Acamptodaphne biconica is a species of sea snail in the family Raphitomidae.

==Description==
The length of the shell attains 10¼ mm, its diameter 4¼ mm.

(Original description) The rather strong, white shell is biconical. It contains 9 whorls, of which 4 form a yellowish-brown protoconch, with moderately convex whorls, of which about 2 upper ones smooth, 2 with curved, raised striae, stronger just below the suture, crossed in their lower part by very fine, oblique striae. The subsequent whorls are angular, the upper part slightly excavated, the basal part nearly straight in outline. This lower part has rather inconspicuous axial ribs, nearly disappearing in the body whorl and tubercled at the angle below the excavation. Otherwise the axial sculpture consists of rather strong, nearly riblike, much curved, raised striae in the excavation and very fine growth-lines. Of spirals there are 4 on penultimate whorl, below and besides that accompanying the peripheral angle, and numerous spirals on body whorl, with eventually intermediate ones.
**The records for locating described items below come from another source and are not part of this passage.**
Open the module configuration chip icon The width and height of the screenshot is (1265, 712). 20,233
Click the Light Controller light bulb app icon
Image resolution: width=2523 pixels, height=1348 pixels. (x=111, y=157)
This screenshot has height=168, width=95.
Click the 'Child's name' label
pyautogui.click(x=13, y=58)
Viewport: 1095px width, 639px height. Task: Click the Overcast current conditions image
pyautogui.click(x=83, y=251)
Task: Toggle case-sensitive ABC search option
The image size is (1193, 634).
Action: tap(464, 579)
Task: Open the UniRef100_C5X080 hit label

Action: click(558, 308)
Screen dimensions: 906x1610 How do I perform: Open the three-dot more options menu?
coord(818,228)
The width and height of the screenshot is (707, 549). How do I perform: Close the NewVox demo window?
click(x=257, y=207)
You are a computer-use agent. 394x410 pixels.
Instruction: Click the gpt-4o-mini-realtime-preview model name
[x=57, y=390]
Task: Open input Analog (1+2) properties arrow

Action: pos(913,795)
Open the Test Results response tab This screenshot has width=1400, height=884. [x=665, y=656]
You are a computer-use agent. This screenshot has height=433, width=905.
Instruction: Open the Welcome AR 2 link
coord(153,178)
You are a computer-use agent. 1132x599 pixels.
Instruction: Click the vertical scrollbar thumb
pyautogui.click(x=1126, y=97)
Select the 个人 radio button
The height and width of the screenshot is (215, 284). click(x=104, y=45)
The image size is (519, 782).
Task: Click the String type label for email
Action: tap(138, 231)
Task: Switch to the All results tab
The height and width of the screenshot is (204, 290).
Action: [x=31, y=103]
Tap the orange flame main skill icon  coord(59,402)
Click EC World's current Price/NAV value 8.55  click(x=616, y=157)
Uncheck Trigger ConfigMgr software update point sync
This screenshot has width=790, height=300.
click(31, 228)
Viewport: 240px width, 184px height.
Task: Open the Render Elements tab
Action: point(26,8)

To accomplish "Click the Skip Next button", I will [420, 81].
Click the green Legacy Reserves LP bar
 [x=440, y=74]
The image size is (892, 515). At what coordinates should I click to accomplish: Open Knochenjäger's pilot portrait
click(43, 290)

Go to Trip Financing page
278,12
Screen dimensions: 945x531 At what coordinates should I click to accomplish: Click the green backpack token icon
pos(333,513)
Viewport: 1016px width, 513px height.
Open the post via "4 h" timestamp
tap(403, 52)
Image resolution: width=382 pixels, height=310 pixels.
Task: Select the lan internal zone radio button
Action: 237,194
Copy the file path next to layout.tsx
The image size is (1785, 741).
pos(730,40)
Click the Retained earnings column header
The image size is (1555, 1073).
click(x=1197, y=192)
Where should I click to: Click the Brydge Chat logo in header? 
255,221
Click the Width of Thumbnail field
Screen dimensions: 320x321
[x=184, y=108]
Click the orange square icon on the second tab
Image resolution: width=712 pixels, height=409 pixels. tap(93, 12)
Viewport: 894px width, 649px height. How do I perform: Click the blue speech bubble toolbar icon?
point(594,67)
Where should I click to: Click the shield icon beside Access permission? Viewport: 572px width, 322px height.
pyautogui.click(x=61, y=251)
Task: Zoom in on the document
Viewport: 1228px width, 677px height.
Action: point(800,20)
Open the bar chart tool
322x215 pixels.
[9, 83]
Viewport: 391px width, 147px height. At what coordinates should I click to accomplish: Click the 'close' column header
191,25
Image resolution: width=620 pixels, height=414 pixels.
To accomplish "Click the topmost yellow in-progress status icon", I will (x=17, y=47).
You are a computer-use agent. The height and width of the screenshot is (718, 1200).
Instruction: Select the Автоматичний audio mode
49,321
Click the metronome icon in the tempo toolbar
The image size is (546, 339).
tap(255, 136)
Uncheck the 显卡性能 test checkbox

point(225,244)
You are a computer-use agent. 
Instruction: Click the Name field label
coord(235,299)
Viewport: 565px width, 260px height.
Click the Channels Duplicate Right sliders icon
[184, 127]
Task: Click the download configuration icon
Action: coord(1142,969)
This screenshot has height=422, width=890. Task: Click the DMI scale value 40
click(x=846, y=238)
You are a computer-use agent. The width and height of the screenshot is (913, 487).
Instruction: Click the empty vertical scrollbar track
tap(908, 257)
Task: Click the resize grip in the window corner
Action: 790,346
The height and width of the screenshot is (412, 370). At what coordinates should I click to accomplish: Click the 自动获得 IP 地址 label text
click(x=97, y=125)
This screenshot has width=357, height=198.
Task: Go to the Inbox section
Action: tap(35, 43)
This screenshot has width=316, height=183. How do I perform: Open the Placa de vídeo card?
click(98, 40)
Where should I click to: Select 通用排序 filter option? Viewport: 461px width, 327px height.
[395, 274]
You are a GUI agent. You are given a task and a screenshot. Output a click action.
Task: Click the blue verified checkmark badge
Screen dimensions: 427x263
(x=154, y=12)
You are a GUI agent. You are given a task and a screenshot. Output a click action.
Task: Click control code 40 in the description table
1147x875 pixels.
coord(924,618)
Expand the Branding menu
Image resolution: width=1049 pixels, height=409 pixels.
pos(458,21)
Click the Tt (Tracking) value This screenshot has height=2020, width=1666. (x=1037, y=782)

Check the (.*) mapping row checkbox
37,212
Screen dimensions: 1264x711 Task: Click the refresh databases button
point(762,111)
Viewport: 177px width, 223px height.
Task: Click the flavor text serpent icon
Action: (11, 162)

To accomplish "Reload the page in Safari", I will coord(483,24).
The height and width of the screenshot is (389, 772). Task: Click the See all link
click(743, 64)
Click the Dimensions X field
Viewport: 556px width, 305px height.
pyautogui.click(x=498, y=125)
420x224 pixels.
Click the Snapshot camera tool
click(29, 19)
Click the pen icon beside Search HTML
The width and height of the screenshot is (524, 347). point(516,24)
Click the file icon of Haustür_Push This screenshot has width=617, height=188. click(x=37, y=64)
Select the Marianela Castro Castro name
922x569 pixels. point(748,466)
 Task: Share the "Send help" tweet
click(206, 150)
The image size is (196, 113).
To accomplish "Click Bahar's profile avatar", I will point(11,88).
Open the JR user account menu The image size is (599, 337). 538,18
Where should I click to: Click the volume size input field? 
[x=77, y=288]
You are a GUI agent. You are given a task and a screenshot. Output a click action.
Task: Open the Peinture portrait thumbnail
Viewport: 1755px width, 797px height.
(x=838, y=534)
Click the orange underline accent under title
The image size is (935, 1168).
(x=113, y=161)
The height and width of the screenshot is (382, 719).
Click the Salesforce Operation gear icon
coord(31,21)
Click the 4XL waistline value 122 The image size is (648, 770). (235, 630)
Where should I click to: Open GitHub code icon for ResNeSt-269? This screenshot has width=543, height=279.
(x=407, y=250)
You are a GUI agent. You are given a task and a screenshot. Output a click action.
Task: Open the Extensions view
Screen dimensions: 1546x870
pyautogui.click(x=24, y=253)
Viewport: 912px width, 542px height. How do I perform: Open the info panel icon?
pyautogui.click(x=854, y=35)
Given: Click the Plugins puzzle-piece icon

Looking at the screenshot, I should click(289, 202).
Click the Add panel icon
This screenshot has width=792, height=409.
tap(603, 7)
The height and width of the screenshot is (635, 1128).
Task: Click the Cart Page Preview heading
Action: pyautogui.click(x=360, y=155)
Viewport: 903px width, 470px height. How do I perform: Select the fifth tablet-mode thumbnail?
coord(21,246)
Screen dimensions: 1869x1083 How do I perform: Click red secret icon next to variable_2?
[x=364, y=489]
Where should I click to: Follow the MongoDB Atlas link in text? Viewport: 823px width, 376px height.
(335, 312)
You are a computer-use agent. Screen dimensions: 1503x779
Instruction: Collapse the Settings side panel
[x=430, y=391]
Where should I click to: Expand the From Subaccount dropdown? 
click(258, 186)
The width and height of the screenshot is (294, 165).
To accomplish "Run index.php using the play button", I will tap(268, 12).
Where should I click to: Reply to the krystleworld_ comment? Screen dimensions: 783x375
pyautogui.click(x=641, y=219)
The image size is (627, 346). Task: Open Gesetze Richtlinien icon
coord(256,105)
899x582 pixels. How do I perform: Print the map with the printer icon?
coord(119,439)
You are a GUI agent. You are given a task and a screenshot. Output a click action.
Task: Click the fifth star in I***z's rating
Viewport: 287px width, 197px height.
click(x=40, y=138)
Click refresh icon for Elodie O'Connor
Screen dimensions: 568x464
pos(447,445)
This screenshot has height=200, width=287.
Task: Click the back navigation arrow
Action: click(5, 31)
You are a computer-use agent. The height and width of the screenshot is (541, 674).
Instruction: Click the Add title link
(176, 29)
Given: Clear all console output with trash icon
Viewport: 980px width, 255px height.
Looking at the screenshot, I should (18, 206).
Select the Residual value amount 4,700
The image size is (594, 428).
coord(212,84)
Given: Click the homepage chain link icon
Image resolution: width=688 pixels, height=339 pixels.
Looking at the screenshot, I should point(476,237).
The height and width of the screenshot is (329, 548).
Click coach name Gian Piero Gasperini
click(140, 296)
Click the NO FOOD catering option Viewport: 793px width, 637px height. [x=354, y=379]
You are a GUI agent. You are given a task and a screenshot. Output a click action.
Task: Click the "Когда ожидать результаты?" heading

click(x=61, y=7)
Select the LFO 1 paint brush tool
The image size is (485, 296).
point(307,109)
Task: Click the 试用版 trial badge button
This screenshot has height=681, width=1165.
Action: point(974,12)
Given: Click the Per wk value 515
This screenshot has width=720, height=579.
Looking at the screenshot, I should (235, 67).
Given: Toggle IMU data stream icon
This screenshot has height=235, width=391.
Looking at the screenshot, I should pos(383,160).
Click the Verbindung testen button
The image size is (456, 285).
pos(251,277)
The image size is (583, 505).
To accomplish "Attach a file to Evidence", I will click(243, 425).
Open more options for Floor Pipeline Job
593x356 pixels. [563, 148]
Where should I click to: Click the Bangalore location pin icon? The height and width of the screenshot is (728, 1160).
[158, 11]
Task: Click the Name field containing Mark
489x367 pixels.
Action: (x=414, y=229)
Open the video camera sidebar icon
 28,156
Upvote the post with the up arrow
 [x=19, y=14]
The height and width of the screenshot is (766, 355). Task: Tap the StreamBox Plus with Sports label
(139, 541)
Moreover, the shell is covered with excessively small granules, only visible under a strong lens. The body whorl at first is convex below the angle, then moderately contracted. The aperture is oblong, with a sharp angle above and a compressed, gutter-like siphonal canal below. The peristome is broken. The sinus, judging after growth lines, is large but shallow, occupying the excavated space. The columellar margin shows a rather strong layer of enamel, strongest at the short siphonal canal, where it forms an oblong umbilical pit.

==Distribution==
This marine species was originally described based on a specimen found off Waigeo (Raja Ampat Islands, Indonesia) at a depth of 469 m. It is also known from the Indian Ocean off South Africa.